Äthiopien Landwirtschaft
Viele Menschen in Äthiopien glauben, dass es vor allem Gottes Wille ist, ob eine Ernte gut oder schlecht ausfällt. Bildrechte: imago images/Joerg Boethling

(Unter-)Ernährung Landwirtschaft zwischen Glauben und Wissen

15. September 2022, 17:00 Uhr

Bei uns haben Landwirtschaft und Religion nur noch wenig miteinander zu tun. Aber in Regionen der Welt, wo Armut und Unterernährung allgegenwärtig sind, spielt der Glaube eine große Rolle. Kann das eine Chance sein?

Die jährlichen Erntedankfeste gehören in Deutschland zu den wenigen Überbleibseln aus Zeiten, in denen man Gott oder andere höhere Mächte für Wohl und Wehe in der Landwirtschaft verantwortlich machte. Kaum ein deutscher Landwirt würde heutzutage wohl zu Protokoll geben, dass die gute oder schlechte Ernte eines Jahres allein Gottes Wille war.

Ganz anders ist das in Äthiopien, einem Land, in dem Hunger und Armut zum Alltag vieler Menschen gehören. Zwar ging der Anteil der als unterernährt geltenden Bevölkerung in den letzten Jahren stetig zurück, aber er beträgt trotzdem noch 16,2 Prozent. Nur 26 Länder der Welt schneiden in der Rangliste des Welthunger-Index schlechter ab als Äthiopien.

Haupterwerbsquelle in dem nordostafrikanischen Land ist die Landwirtschaft. 95 Prozent der Landwirte sind dabei Kleinbauern mit sehr geringem Einkommen. Sie sind in hohem Maße von der so genannten Regenfeldwirtschaft abhängig und daher sehr anfällig für Klimawandel-Phänomene wie Dürre und Überschwemmungen. Die meisten dieser Landwirte nutzen kaum moderne Technologien.

Äthiopien Landwirtschaft
Äthiopischer Kleinbauer beim Pflügen seines Feldes Bildrechte: imago images/UIG

Einer Studie zufolge glaubt etwa ein Viertel der vielen Kleinbauern Äthiopiens, dass letztlich Gott über ihren landwirtschaftlichen Erfolg bestimmt. "Auch wenn es keine Mehrheit ist, so sind es doch Millionen Äthiopier, die diese Überzeugung teilen", sagt Studienleiter Goytom Abraha Kahsay, der ursprünglich aus Äthiopien stammt und jetzt an der Universität Kopenhagen als Assistenzprofessor arbeitet.
Wenn man die landwirtschaftlichen Praktiken in armen Ländern verbessern wolle, so Kahsay weiter, müsse man verstehen, wie dortige Bauern ihre Entscheidungen treffen. Religiosität scheine dabei eine wichtige Rolle zu spielen, zeige die Studie. Dafür hatte das Team um Goytom Abraha Kahsay mehr als 800 äthiopische Landwirte befragt. Und es stellte sich heraus, dass es eine Korrelation zwischen Religiosität und Risikobereitschaft der Landwirte gibt. Je stärker der Glaube, umso eher waren die Bauern bereit, vom Gewohnten abzuweichen und Neues zu probieren.

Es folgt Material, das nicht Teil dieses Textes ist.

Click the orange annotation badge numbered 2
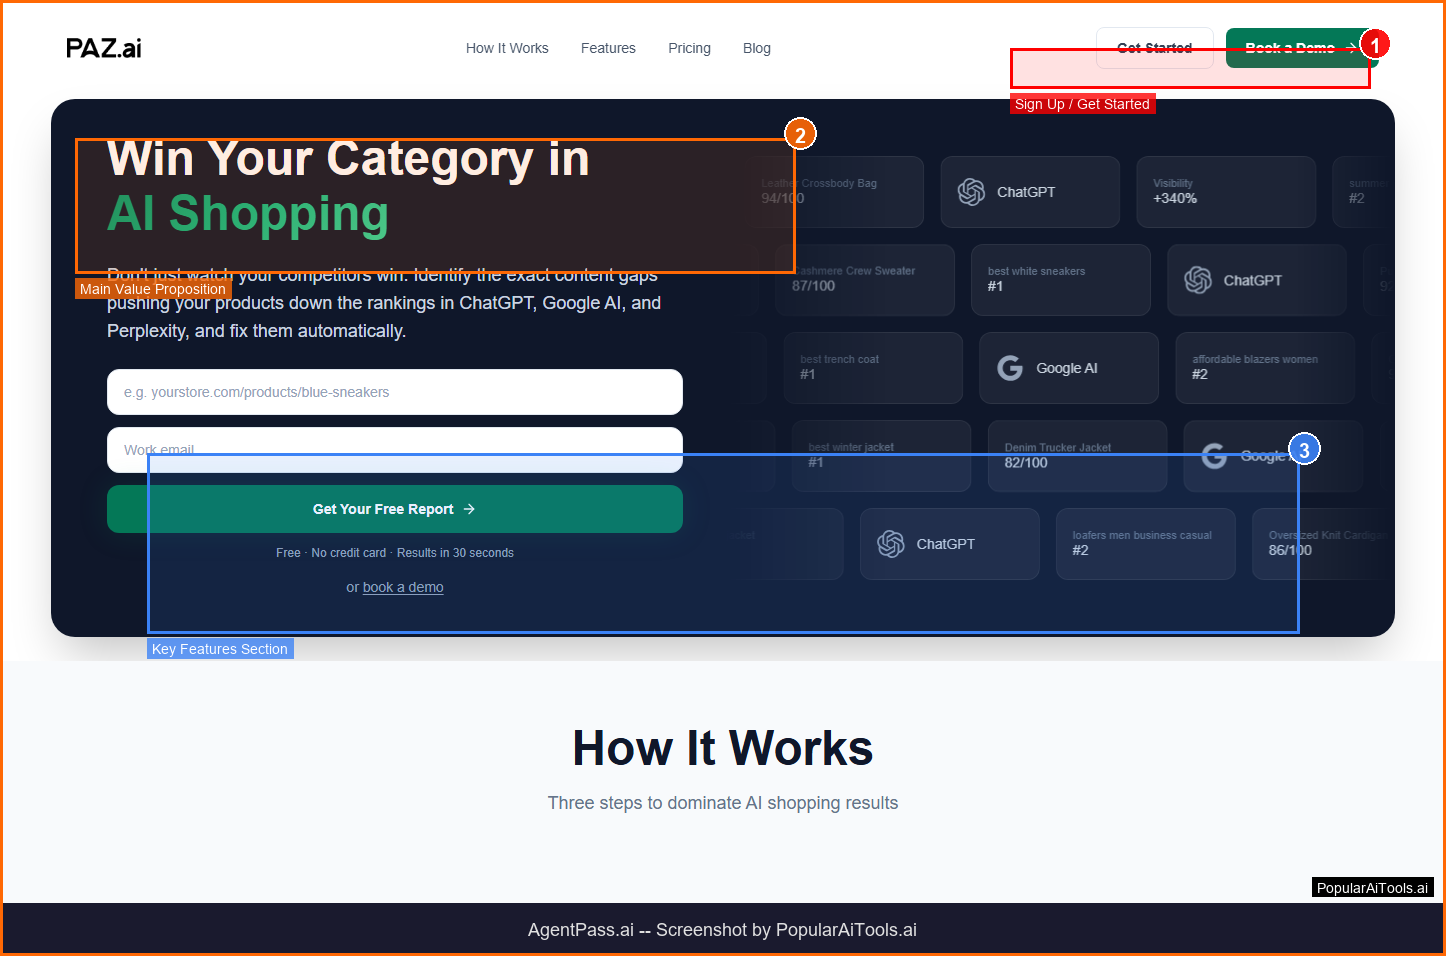 [x=800, y=134]
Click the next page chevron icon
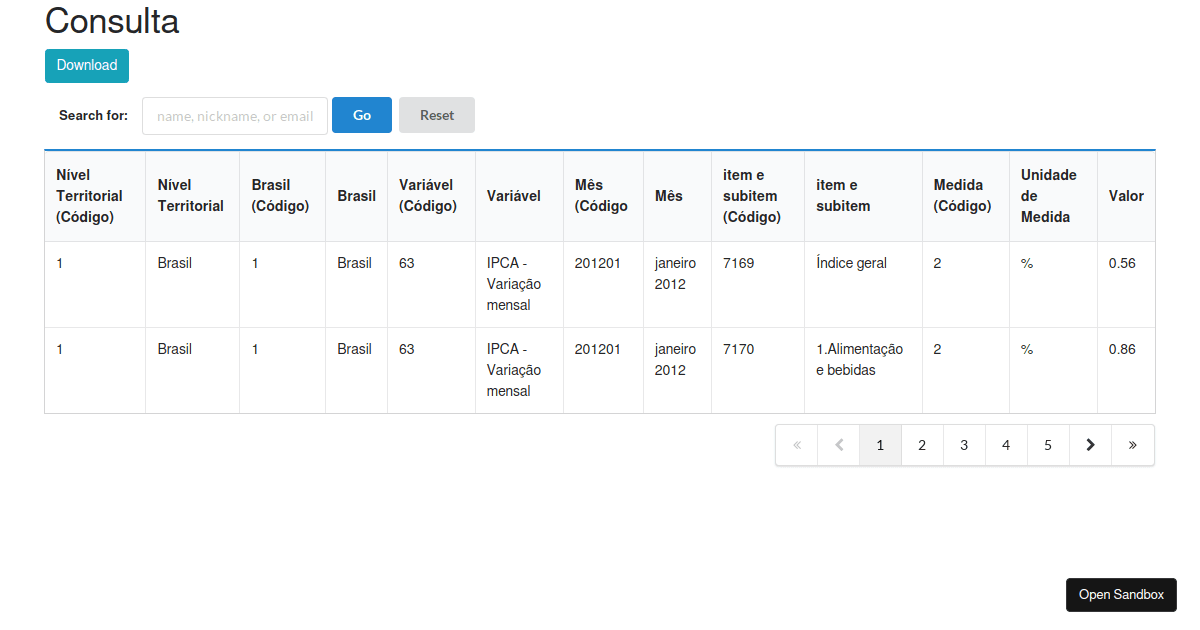The height and width of the screenshot is (630, 1200). tap(1090, 444)
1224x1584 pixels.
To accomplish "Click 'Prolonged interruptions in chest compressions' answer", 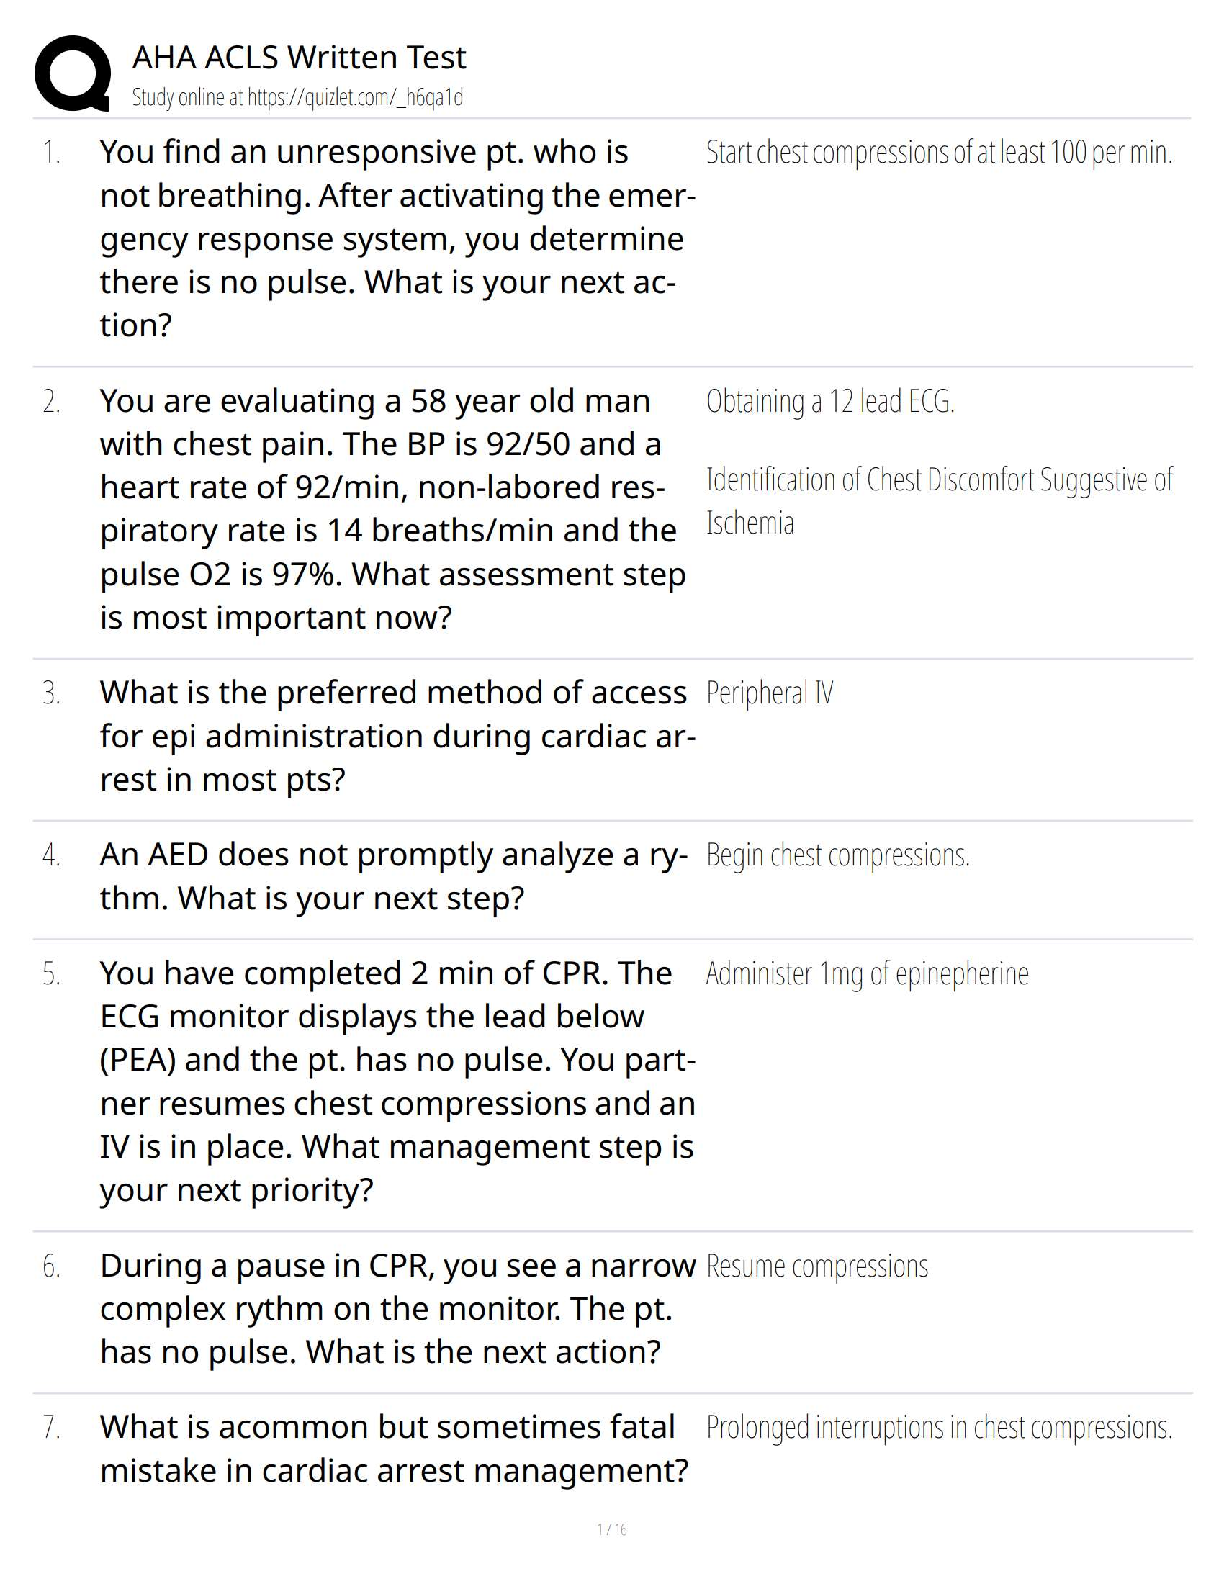I will (938, 1427).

Kirche als Chance für neue Technologien?

Vorherrschende Meinung unter Wirtschaftswissenschaftlern ist, dass die mangelnde Bereitschaft, Risiken einzugehen, ein Teil der Erklärung ist, warum es vielen Landwirten in Entwicklungsländern schlecht geht. Die Studie kommt nun zu dem Schluss, dass man genau dort ansetzen könnte - mit Gottes Hilfe sozusagen. Zumal Bevölkerungsstruktur und Religiosität (unabhängig davon, an welchen Gott geglaubt wird) in vielen ärmeren Ländern ähnlich seien wie in Äthiopien.

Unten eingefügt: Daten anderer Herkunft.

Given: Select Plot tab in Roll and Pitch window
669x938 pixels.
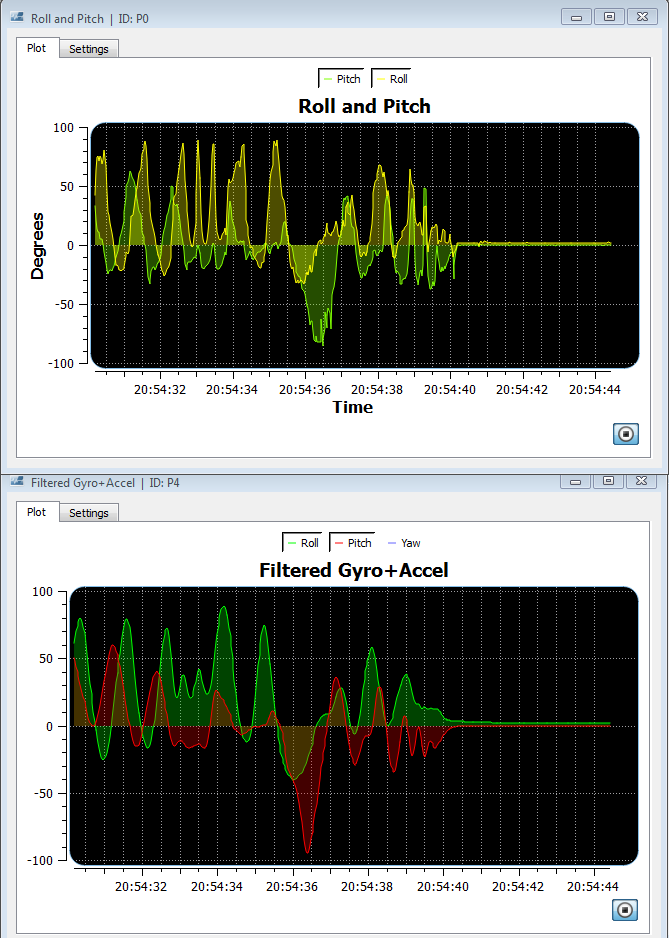Looking at the screenshot, I should tap(36, 48).
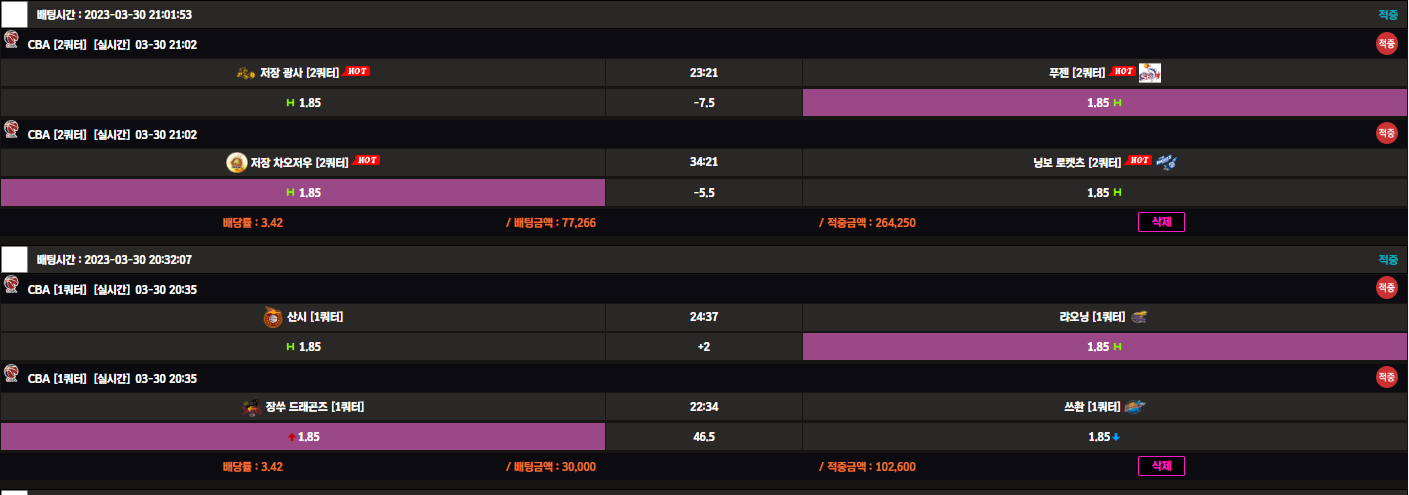1409x495 pixels.
Task: Click the 랴오닝 team logo
Action: [1140, 317]
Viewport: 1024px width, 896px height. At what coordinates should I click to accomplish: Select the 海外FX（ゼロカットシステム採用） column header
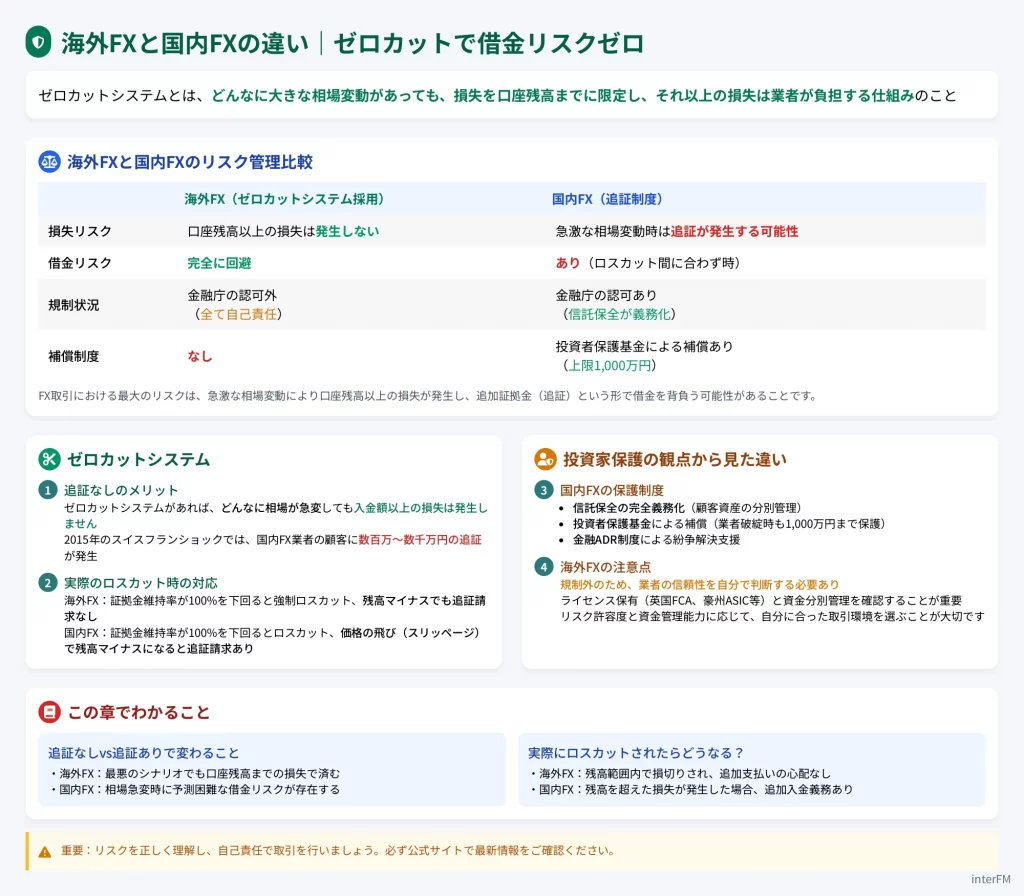point(284,199)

Politische Entscheidungsträger sollten religiöse Institutionen unbedingt einbeziehen, wenn es um die Einführung neuer Technologien und Anpassung an den Klimawandel geht. "Die meisten Menschen vertrauen der Kirche, so dass Botschaften, die ihnen in der Kirche vermittelt werden, wahrscheinlich ihre Denkweise beeinflussen können", schließt Studienautor Kahsay.